The Byosyuke (Бёсюке; Бөөһүкэ) is a river in the Sakha Republic (Yakutia), Russia. It is one of the northernmost tributaries of the Lena. The river has a length of 152 km —263 km from the source of the Sakhandya— and a drainage basin area of 5780 km2.

The river flows north of the Arctic Circle across desolate areas of Bulunsky District. The nearest inhabited place is Kyusyur, located on the banks of the Lena, over 60 km northeast of its mouth. The Byosyuke is a destination for game fishing tours.

==Course==
The Byosyuke is a right tributary of the Lena. It has its origin on the western flank of the northern end of the Orulgan Range, Verkhoyansk Range system. The Byosyuke is formed at the confluence of the Meychan and Sakhandya rivers.

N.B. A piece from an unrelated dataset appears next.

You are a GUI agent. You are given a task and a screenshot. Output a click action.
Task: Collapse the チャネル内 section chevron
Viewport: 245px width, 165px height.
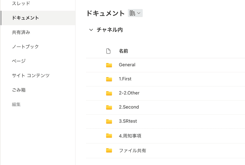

It flows roughly northwestwards, parallel to the Tikyan, skirting the northern limit of the Dzhardzhan Range and descending into a floodplain in its middle course. Towards the end it bends westwards and then southwestwards, forking into two in its last stretch and joining the right bank of the Lena 296 km from its mouth.

The longest tributary of the Byosyuke is the 152 km long Meychan (Мэйчээн) from the right.